Target pointing data:
_ _ _ _
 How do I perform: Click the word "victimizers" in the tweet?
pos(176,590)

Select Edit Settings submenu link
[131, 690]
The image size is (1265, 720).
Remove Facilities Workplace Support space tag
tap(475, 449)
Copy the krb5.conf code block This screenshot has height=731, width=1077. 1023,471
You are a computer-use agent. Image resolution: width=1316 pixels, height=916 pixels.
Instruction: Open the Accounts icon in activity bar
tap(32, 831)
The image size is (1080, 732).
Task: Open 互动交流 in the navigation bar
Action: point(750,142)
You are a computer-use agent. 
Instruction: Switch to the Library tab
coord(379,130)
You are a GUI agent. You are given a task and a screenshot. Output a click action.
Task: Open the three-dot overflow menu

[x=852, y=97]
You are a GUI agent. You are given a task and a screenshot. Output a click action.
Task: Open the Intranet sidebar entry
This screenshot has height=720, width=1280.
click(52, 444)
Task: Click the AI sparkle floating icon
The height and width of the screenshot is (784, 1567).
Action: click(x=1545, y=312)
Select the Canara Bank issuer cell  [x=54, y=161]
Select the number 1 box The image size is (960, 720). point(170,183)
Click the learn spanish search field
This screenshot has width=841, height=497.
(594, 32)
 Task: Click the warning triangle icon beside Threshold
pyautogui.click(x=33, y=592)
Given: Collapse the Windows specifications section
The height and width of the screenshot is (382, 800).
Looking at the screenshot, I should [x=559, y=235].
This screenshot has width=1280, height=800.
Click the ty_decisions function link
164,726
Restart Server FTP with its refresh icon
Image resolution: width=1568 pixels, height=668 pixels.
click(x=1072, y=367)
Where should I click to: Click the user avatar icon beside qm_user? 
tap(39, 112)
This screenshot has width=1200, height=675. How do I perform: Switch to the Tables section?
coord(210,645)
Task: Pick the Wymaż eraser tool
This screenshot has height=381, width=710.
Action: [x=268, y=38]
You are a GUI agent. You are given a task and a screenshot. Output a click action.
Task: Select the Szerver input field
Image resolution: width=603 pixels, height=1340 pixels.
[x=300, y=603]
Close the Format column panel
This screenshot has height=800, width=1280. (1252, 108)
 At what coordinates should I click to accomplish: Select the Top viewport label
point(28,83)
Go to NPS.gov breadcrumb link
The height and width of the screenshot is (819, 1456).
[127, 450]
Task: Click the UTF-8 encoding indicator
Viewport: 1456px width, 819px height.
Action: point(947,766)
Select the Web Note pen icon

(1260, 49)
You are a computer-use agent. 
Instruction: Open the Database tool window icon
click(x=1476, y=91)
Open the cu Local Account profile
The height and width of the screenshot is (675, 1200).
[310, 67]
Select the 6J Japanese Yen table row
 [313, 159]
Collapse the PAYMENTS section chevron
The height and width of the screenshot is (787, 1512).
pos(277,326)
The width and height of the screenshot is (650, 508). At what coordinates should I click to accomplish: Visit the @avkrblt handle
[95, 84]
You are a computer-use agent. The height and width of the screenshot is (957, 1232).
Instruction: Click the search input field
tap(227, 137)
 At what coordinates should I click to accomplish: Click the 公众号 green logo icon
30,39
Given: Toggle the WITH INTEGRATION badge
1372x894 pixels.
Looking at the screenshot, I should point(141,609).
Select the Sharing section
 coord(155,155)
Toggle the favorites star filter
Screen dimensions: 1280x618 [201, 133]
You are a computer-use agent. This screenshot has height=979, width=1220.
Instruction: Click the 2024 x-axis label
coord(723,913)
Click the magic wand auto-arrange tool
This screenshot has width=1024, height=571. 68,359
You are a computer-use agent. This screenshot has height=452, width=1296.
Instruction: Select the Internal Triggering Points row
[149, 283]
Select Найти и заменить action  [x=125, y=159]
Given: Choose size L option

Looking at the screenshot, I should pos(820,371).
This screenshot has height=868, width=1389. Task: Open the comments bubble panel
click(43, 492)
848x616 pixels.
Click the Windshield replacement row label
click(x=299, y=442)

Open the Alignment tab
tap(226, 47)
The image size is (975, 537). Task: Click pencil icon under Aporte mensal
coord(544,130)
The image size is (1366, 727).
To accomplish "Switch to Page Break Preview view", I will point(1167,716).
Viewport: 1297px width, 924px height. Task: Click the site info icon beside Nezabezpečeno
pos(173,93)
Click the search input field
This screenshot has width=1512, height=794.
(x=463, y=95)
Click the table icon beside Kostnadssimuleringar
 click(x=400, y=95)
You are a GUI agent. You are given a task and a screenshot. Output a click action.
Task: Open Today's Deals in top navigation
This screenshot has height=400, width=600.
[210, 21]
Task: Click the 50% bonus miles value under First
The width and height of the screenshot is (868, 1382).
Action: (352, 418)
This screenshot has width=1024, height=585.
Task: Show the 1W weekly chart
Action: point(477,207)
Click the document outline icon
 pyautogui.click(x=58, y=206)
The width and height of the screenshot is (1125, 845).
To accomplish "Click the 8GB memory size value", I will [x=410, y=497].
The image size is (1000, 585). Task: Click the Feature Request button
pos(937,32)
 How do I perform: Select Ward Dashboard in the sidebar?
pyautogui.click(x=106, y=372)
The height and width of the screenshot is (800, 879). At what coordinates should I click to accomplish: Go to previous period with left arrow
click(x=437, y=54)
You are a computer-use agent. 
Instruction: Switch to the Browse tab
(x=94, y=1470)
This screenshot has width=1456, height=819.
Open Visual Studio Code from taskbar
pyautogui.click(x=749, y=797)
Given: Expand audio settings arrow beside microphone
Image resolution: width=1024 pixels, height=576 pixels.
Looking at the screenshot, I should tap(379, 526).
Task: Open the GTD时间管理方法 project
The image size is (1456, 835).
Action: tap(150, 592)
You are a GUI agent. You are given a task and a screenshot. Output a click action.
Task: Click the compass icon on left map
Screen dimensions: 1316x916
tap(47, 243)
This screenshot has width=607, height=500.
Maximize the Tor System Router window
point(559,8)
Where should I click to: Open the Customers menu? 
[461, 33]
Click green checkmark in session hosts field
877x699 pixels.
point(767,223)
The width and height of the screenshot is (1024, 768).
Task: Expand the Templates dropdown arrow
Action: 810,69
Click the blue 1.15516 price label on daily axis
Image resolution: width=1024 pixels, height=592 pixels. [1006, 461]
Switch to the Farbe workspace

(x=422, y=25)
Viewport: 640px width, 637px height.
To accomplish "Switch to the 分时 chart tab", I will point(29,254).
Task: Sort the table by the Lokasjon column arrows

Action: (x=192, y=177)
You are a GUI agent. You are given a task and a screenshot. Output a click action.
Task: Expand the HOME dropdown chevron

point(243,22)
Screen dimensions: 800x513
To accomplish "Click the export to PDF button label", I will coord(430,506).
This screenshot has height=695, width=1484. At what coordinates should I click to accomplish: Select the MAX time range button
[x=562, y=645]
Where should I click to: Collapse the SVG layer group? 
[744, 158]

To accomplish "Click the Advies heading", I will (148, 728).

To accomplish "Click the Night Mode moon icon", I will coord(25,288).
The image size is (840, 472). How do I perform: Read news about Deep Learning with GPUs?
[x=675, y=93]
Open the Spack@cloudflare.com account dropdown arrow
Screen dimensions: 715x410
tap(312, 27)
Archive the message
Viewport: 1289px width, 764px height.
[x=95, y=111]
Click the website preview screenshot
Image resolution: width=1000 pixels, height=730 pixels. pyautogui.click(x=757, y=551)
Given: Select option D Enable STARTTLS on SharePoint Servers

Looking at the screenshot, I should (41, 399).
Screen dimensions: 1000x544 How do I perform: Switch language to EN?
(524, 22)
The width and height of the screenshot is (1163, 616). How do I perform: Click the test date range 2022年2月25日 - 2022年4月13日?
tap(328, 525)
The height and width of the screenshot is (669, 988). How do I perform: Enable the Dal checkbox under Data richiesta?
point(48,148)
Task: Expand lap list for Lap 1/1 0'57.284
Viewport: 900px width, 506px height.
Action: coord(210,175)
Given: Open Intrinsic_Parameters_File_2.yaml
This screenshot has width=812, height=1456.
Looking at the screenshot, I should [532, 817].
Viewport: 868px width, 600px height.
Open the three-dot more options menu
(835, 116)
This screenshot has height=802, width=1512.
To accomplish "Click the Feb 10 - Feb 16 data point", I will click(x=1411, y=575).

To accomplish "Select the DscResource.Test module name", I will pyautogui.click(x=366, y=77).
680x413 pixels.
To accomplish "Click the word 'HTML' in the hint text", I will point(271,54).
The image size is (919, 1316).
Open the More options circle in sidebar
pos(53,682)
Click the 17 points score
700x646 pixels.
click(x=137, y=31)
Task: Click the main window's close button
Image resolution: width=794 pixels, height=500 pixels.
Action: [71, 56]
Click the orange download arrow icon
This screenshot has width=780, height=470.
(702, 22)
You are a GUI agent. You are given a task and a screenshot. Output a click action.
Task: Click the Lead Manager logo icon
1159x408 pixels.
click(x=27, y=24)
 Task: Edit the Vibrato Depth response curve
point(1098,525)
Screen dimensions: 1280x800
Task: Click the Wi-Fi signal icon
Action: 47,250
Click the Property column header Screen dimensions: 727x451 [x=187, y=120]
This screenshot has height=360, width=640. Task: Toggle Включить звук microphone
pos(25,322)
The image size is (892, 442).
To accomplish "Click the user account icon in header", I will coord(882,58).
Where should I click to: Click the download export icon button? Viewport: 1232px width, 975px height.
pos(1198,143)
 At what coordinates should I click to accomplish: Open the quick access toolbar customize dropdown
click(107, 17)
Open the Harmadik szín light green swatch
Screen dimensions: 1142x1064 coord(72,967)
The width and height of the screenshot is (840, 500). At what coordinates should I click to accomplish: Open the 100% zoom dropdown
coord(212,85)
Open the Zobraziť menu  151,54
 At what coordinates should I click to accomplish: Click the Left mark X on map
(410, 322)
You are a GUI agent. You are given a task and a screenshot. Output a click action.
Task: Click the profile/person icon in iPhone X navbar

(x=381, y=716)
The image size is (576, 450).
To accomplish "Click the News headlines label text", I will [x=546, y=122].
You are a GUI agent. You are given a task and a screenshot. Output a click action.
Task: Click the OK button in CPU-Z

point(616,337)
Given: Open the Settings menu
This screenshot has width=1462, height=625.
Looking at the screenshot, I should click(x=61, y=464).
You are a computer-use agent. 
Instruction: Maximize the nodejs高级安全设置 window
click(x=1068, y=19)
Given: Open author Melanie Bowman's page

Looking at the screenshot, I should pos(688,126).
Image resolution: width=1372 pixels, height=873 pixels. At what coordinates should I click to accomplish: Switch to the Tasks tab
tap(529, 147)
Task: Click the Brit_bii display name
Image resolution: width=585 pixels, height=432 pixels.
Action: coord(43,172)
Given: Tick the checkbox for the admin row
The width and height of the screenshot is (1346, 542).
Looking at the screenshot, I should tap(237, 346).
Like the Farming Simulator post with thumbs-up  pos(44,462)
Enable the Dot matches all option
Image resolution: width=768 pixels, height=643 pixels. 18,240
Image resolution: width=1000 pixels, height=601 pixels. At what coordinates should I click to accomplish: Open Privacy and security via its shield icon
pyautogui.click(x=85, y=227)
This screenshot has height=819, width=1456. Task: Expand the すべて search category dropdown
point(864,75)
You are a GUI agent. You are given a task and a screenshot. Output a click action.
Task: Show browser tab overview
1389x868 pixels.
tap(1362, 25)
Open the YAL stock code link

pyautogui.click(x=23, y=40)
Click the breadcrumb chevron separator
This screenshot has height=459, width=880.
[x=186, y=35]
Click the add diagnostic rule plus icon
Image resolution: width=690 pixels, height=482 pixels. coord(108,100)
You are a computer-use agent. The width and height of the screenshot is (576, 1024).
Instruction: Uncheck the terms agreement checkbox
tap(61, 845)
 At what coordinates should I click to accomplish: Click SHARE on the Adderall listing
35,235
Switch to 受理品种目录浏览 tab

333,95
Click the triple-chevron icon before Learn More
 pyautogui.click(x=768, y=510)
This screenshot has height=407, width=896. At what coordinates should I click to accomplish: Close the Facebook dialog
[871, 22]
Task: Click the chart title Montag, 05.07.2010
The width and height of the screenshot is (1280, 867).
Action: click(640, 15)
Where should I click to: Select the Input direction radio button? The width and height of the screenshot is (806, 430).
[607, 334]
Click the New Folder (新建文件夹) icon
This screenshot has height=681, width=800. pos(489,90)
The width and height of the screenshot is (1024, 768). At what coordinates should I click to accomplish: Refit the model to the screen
_ _ _ _
GOAL = Reproduce the records word for word, beginning at the line that contains "Open the Zobraziť" and ending after the line that contains "Looking at the screenshot, I should click(x=61, y=464).".

FULL RESPONSE =
Open the Zobraziť menu  151,54
 At what coordinates should I click to accomplish: Click the Left mark X on map
(410, 322)
You are a GUI agent. You are given a task and a screenshot. Output a click action.
Task: Click the profile/person icon in iPhone X navbar

(x=381, y=716)
The image size is (576, 450).
To accomplish "Click the News headlines label text", I will [x=546, y=122].
You are a GUI agent. You are given a task and a screenshot. Output a click action.
Task: Click the OK button in CPU-Z

point(616,337)
Given: Open the Settings menu
This screenshot has width=1462, height=625.
Looking at the screenshot, I should click(x=61, y=464).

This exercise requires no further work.